The following figure illustrates the algorithm using an example with two datasets and three configurations.
We used the following weighting profiles for recall and throughput. We did not assign higher weights to throughput because most applications prioritize achieving good recall before optimizing for throughput.
0 | 1 | 2 | 3 | 4 | |
---|---|---|---|---|---|
w_recall |
0.9 | 0.8 | 0.7 | 0.6 | 0.5 |
w_throughput |
0.1 | 0.2 | 0.3 | 0.4 | 0.5 |
Evaluation
We evaluated our method using two scenarios:
- Leave-one-out evaluation – One of the 15 datasets is used as the test dataset while the remaining datasets serve as the training set.

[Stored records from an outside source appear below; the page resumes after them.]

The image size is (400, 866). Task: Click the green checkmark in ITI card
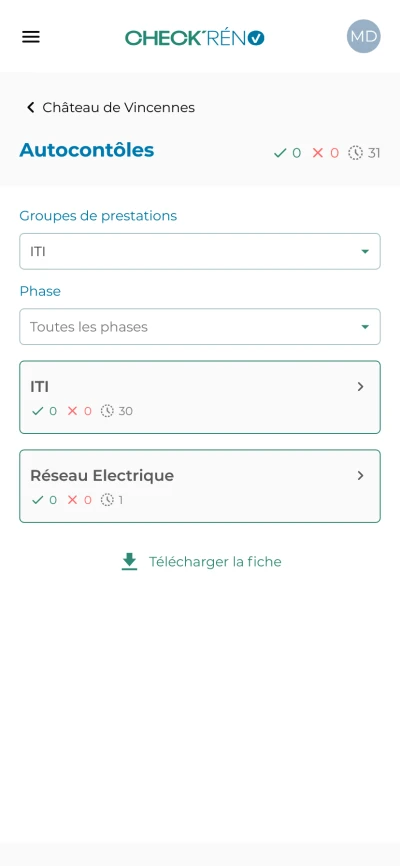click(x=38, y=411)
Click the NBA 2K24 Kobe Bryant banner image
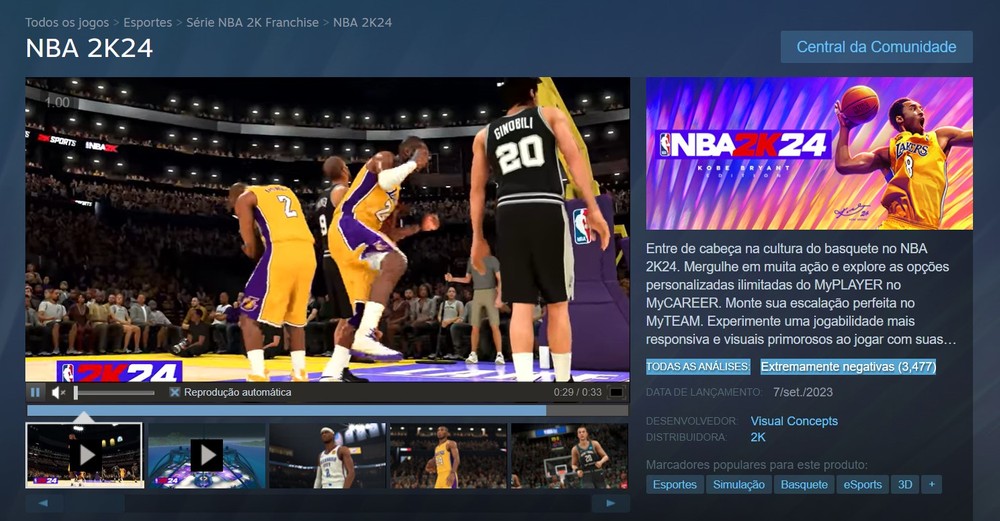Image resolution: width=1000 pixels, height=521 pixels. [809, 153]
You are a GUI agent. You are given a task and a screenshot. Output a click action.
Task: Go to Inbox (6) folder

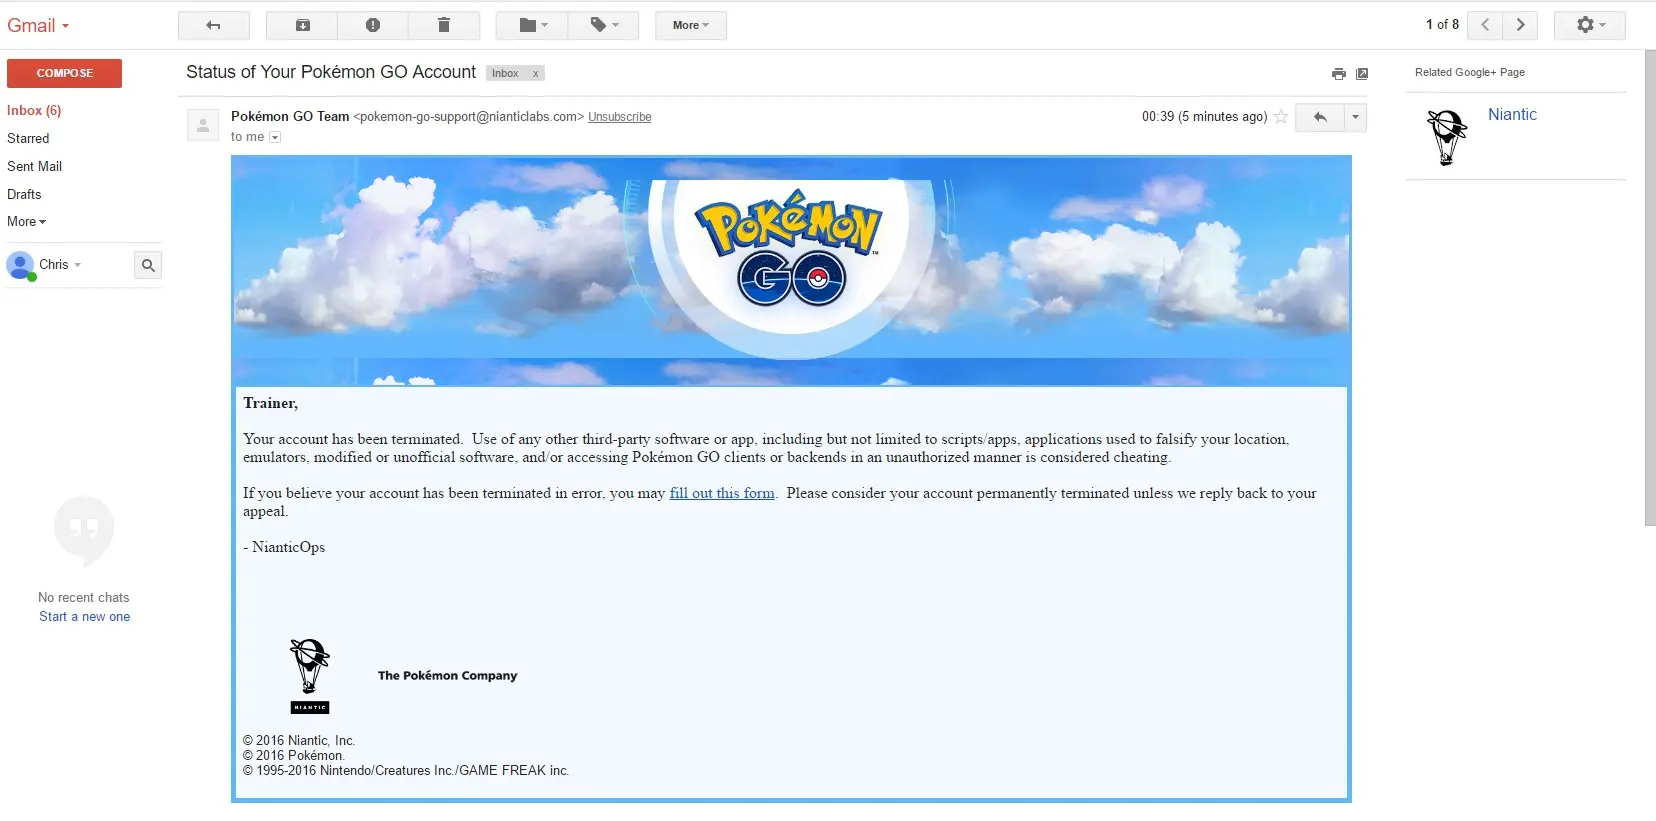(x=34, y=110)
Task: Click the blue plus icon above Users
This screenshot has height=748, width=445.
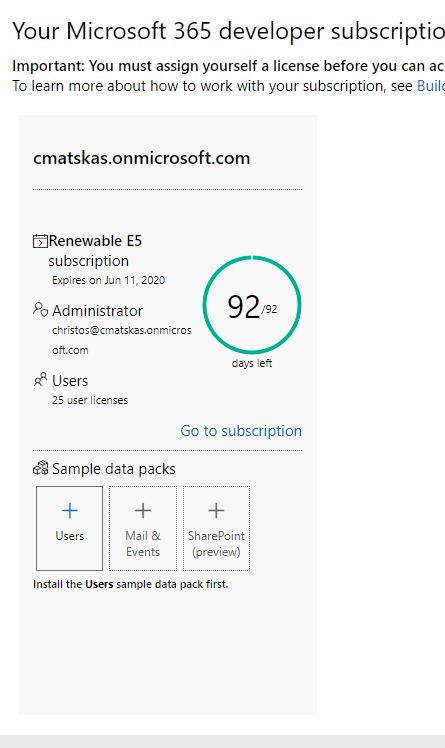Action: pyautogui.click(x=70, y=510)
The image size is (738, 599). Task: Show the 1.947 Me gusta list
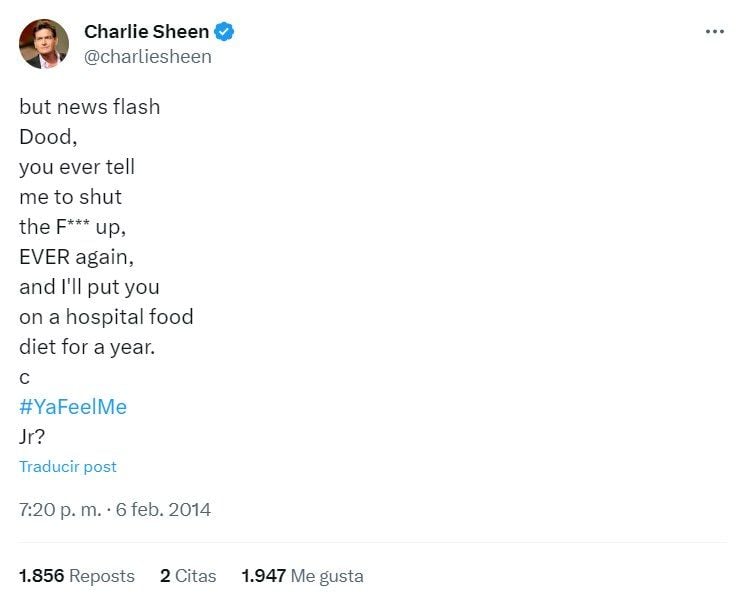[x=302, y=576]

- Deployment evaluation – All 15 datasets are used for training, and the method is tested on 4 additional datasets using a new embedding model, Cohere-embed-english-v3, that was not part of the training set.
The first scenario mimics cross-validation in ML, while the second simulates an evaluation in which the complete training dataset is used for model deployment.
Leave-one-out evaluation
For this evaluation, we determined the ground truth configurations under different weightings by applying our method to the test dataset. We then compared these with the predicted configurations derived from the training datasets using the same method.
We calculated the mean absolute error (MAE) between the predicted and ground truth configurations for normalized (min-max scaled) recall and throughput. The following bar plot shows the average MAE across all 15 datasets in the leave-one-out evaluation.
The results show that the average MAEs for normalized recall are below 0.1. For context, if dataset recall values range from 0.5 to 0.95, an MAE of 0.1 translates to a raw recall difference of only 0.045. This suggests that the predicted configurations closely match the ground truth configurations, particularly for high-recall weightings.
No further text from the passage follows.